OK, here’s a reason to be against a utility function like the one you describe. Let’s use H to indicate the number of happily living humans in the universe. Let’s say that my utility function has some very high threshold T of happy lives such that as H increases past T, although the function does continue to increase monotonically, it’s still not very far above the value it takes on at point T. Now supposed civilization has 2T people living in it. There’s a civilization-wide threat. The civilization-wide threat is not very serious, however. Specifically, with probability 0.00001 it will destroy all the colonized worlds in the universe except for 4. However, there’s a measure suggested that will completely mitigate the threat. This measure will require sacrificing the lives of half of the civilization’s population, bringing the population all the way back down to T. If I understand your proposal correctly, an agent operating under your proposed utility function would choose to take this measure, since a world with T people does not have an appreciably lower utility than a world with 2T people, relative to a tiny risk of an actual dent in the proposed utility function taking place.

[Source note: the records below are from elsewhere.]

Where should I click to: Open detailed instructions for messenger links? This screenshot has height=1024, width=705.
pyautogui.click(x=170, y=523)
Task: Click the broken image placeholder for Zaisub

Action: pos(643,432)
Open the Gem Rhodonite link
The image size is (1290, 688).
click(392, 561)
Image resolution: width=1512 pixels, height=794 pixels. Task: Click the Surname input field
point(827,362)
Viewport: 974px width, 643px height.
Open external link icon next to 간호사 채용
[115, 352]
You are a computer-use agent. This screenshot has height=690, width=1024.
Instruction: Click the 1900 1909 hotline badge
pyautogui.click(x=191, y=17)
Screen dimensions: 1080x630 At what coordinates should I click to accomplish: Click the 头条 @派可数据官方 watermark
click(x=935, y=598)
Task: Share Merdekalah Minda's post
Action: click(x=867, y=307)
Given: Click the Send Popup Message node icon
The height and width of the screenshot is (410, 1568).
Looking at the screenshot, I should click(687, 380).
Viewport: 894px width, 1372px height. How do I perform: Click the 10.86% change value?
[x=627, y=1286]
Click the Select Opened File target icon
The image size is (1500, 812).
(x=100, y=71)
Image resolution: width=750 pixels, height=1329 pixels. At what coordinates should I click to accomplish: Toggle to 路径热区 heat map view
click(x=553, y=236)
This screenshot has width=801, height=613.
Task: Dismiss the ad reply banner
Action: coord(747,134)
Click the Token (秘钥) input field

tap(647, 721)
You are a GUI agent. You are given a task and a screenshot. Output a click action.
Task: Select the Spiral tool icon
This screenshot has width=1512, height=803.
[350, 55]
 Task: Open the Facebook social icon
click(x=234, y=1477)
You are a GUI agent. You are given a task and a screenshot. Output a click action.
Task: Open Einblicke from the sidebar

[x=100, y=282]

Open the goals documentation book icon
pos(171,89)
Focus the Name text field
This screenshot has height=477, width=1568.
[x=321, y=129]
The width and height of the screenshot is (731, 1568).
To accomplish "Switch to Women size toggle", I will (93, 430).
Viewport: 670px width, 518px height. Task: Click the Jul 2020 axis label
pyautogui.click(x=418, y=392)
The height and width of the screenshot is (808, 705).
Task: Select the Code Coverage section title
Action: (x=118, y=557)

To put it more succinctly, an agent operating under this utility function with total utilitarianism that was running an extremely large civilization would have no qualms throwing marginal lives away to mitigate remotely unlikely civilizational threats. We could replace the Pascal’s Mugging scenario with a Pascal’s Murder scenario: I don’t like Joe, so I go tell the AI running things that Joe has an un-foilable plan to infect the extremely well-defended interstellar internet with a virus that will bring humanity back to the stone ages (and that furthermore, Joe’s hacking skills and defenses are so comprehensive that the only way to deal with Joe is to kill him immediately, as opposed to doing further investigation or taking a humane measure like putting him in prison). Joe’s life is such an unappreciable dent in the AI’s utility function compared to the loss of all civilization that the AI complies with my request. Boom—everyone in society has a button that lets them kill arbitrary people instantly.
It’s possible that you could (e.g.) ditch total utilitarianism and construct your utility function in some other clever way to avoid this problem. I’m just trying to demonstrate that it’s not obviously a bulletproof solution to the problem.
It seems to me that any reasoning, be it with bounded or unbounded utility will support avoiding unlikely civilizational threats at the expense of small number of lives for sufficiently large civilizations. I don’t see anything wrong with that (in particular I don’t think it leads to mass murder since that would have a significant utility cost).
There is a different related problem, namely that if the utility function saturates around (say) 10^10 people and our civilization has 10^20 people, then the death of everyone except some 10^15 people will be acceptable to prevent a an event killing everyone except some 10^8 people with much lower probability. However, this effect disappears once we sum over all possible universes weighted by the Solomonoff measure as we should (like done here). Effectively it normalizes the utility function to saturate at the actual capacity of the multiverse.